Speaker
Description
Dynamical Casimir effect (DCE) designates a plethora of phenomena characterized by generation of photons (or quanta of some other field) from vacuum due to time-dependent variations of the geometry (dimensions) or material properties (e.g., the dielectric constant or conductivity) of some macroscopic system. The circuit QED architecture is a handy platform for the implementation of DCE and its analogues, since both the cavity's and artificial atoms' properties can be rapidly modulated by external magnetic field. In particular, the generation of photons and light-matter entangled states from the initial vacuum state can take place for a resonant time-modulation of the atomic transition frequency or the atom-field coupling strength, when the atom is directly coupled to the field via the dipole interaction (as described by the Quantum Rabi Model). In this case, one can think of the atom as a microscopic constituent of the intracavity medium. Here we propose a scheme for the generation of photons from vacuum due to the time-modulation of some quantum system that is "invisible" to the field, namely, some artificial 2-level atom (nonstationary qubit) that is indirectly coupled to the field via some ancilla quantum subsystem.

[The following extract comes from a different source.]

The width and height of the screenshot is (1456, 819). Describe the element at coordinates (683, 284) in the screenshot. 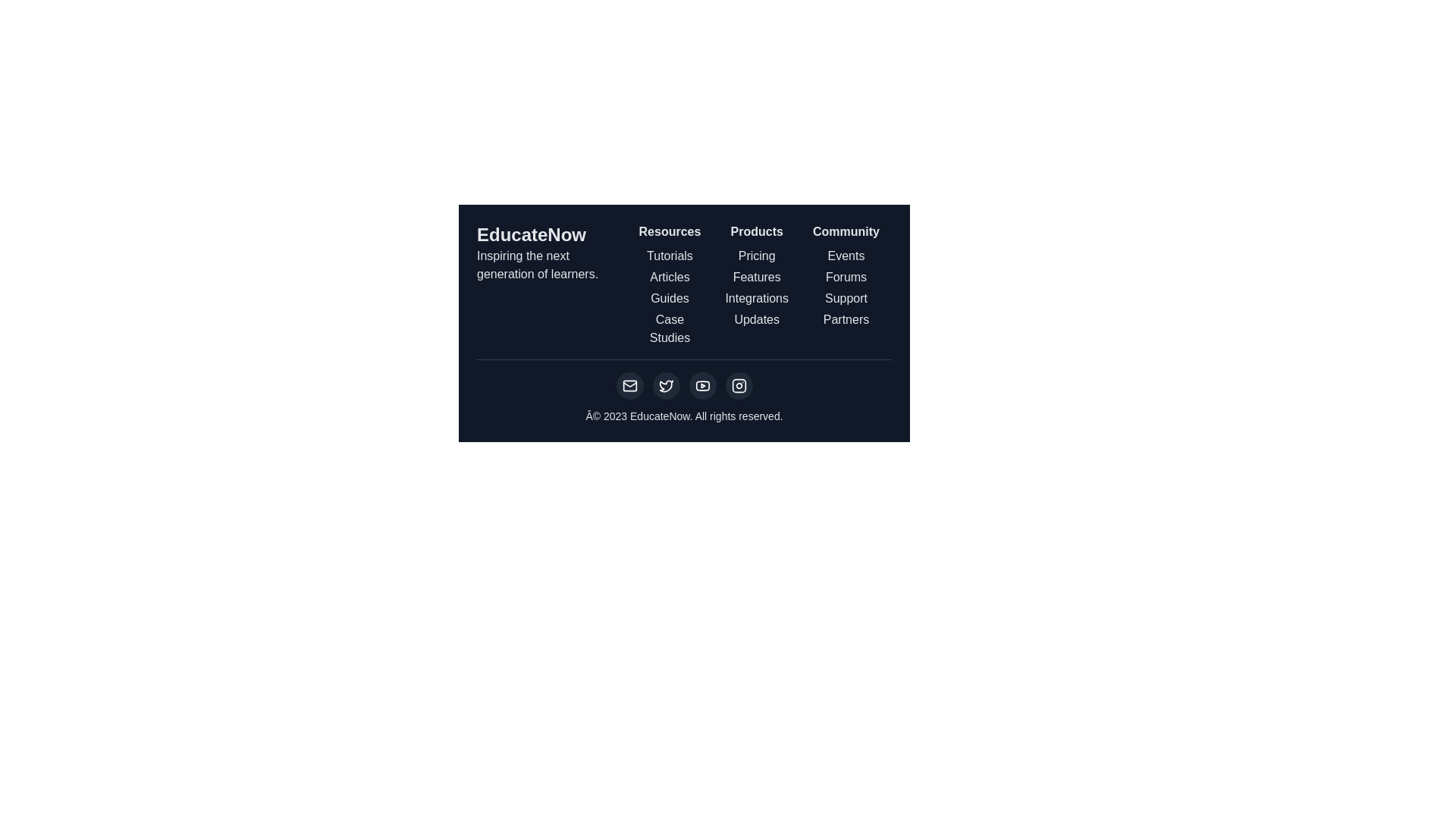

I see `the navigation links in the lower section of the interface` at that location.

We consider the simplest case when the ancilla is a stationary qubit, coupled via the dipole interaction both to the cavity field and the nonstationary qubit, but our results can be easily generalized to more complex atoms. We find that a small number of photons can be generated from the system ground state under resonant modulations even when the nonstationary qubit is far detuned from both the ancilla and the cavity. Moreover, for specific relations between the natural frequencies of the three subsystems the photon generation rate can be strongly enhanced due to the anti-crossings in the energy levels of the bare Hamiltonian, when the system is driven to a triparite entangled state. We attest our approximate analytic results by numeric simulations and show that the photon generation from vacuum persists even in the presence of common dissipation mechanisms. Thus, our scheme could find applications in the engineering of effective interactions and entangled states in hybrid cavity QED systems, when the nonstationary qubit is designed to undergo fast large-amplitude modulations, while the cavity field is coupled to another stationary atom.